When in 2021 Deepmind made available to the scientific community its star AI model for protein structure prediction, CASP-winning AlphaFold 2, it didn’t stop there. Rather, it allied with the European Institute of Bioinformatics to create the biggest-ever database of confident protein structure models in an attempt to chart the whole “protein universe”. The AlphaFold Protein Structure Database (AFDB) was then born, which as of today contains models for over 200 million proteins. Browsing, managing and understanding structural models at this scale presents many challenges, that these new tools tackle thus allowing scientists to more easily get the flesh out of the huge, rich structural dataset.

AlphaFold 2 and the AFDB are game-changers because they address an unmet need in the life sciences: while modern genomics profits from DNA sequencing at an unprecedented rate and low costs, determining the three-dimensional structures of the proteins encoded in the sequenced genes remains a major bottleneck in terms of time and money, precluding downstream analyses and experimentation. AlphaFold 2 solves a big chunk of the problem by using AI to predict structures quite accurately and accompanied by rich quality estimates. AlphaFold 2 and the AFDB thus represent major breakthroughs for protein biotechnology, diagnostics, and personalized treatments.

To help navigate and analyze the vast amount of structural data in the AFDB, two new web resources came out together with new methods and tools developed ad hoc to solve the problems arising from the large-scale nature of the dataset. One paper introduces clustering algorithms to group the 200 million protein structures in the AFDB down by 2 orders of magnitude to “just” 2.3 million clusters that you can browse right online; and another paper connects AFDB entries to UniProt and PFam annotations charting the whole “protein universe” in a quite graphical and easy-to-browse fashion.

In “Clustering-predicted structures at the scale of the known protein universe”, Barrio-Hernandez and colleagues employ innovative clustering algorithms based on Foldseek to efficiently group the 200 million protein structures within the AFDB. This approach unveils a staggering 2.30 million non-singleton structural clusters, including 31% previously uncharacterized protein structures. These clustering opens doors to unexplored territories in the “protein universe”, offering glimpses into ancient origins and potential species-specific functions.

The second paper, “Uncovering new families and folds in the natural protein universe”, by Durairaj and collaborators, delves into the “dark matter” of protein diversity connecting entries of the AFDB directly to UniProt and PFam annotations. This resource presents the models clustered at different levels, whose deep inspection allowed its creators to detect some novel folds and other peculiar features of protein families.

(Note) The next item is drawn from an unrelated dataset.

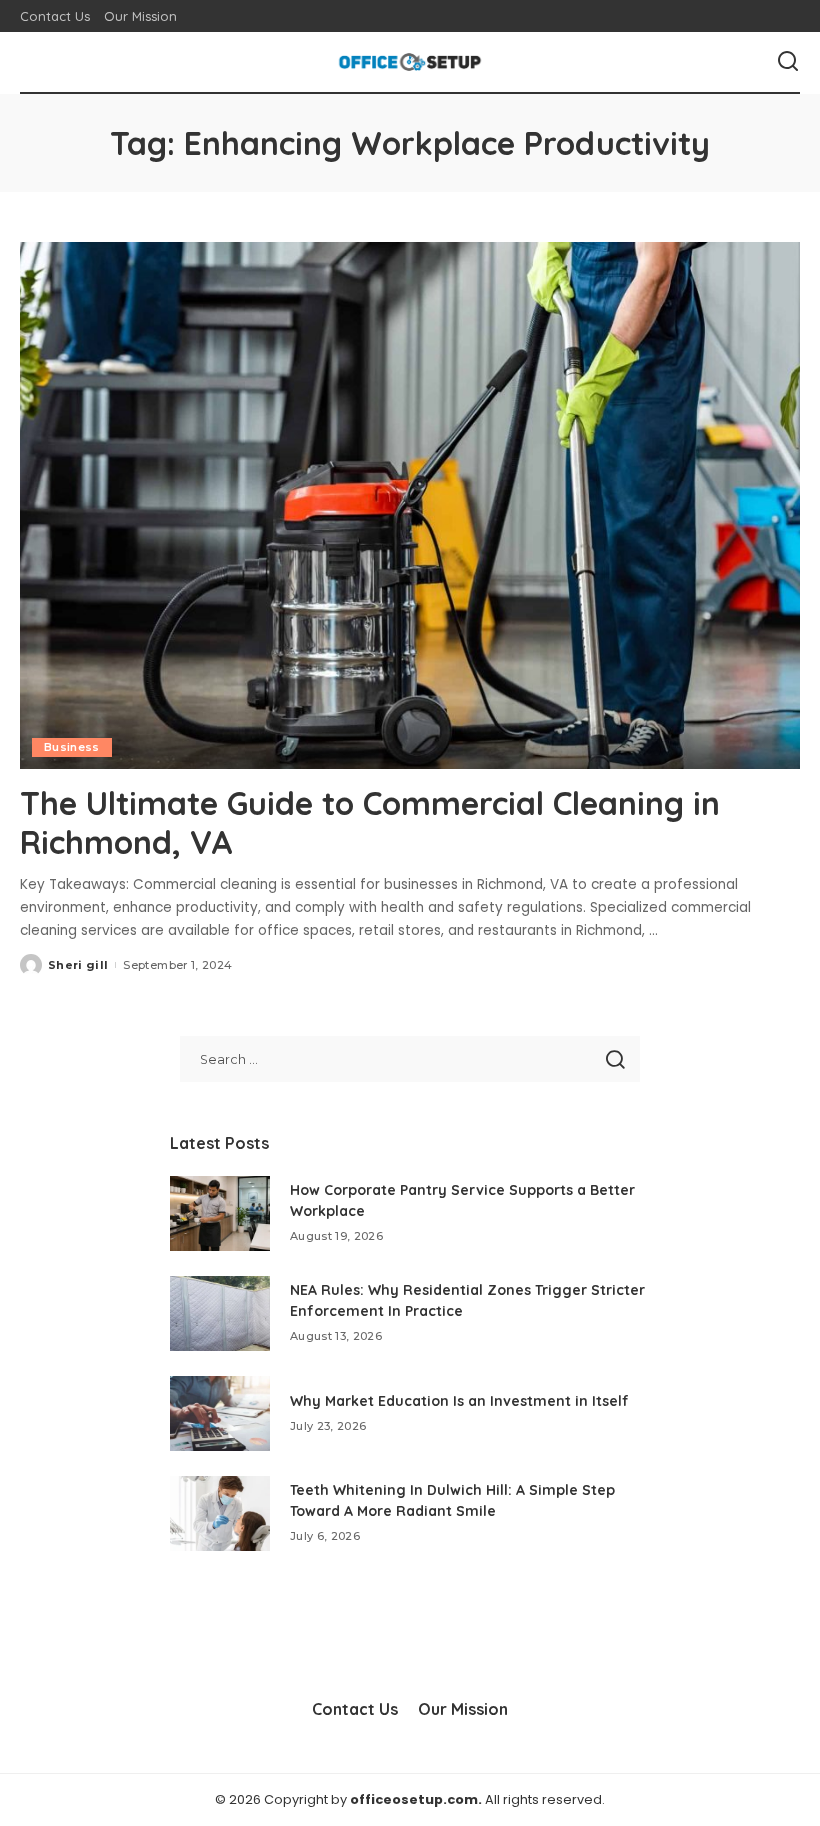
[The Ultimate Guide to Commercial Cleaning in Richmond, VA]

Perspective on AFDB and how we at Nexco can put these new tools to work for you

While mainly of fundamental nature, the revolution of AI for structural biology is already starting to resound directly in the field of protein biotechnology and will sooner or later also impact clinical applications in the form of more accurate diagnostics and personalized treatments. In fact, Deepmind itself is already attempting to cement the grounds for such an endeavor, as we covered recently in our blog post reporting on their latest tool, AlphaMissense, which outperforms all other methods for the prediction of missense mutations in proteins and is based on AlphaFold at its core.

There are also applications that are possible today by leveraging on AlphaFold 2, the AFDB and the new resources presented here. For example, these new tools can help us find proteins with potential to solve biotechnological problems, that exist in nature but we don’t know about them. The tools can also uncover links between protein families through unexpected structural relationships thanks to how the models of the database fill in the missing links.

We at Nexco eagerly anticipate exciting breakthroughs in protein biotechnology, diagnostics, therapeutics, and our overall understanding of the intricacies of life, by the hand of AI-based protein modeling. Critical to such advances, we count with scientists who are experts in the molecular modeling of biological systems, including recent assessors for the CASP contest on structure prediction from which AlphaFold came out. This means we are excellently acquainted with the latest methods, their weaknesses and strengths, the metrics required to assess predictions, how to interpret quality estimates, and all aspects related to practical applications. Plus, with these new resources we can navigate the models more efficiently to then inspect and judge AFDB models in the most modern ways, reaching conclusions that are also backed up by our experts’ decades-long experience in computational and experimental structural biology, protein design, and molecular evolution.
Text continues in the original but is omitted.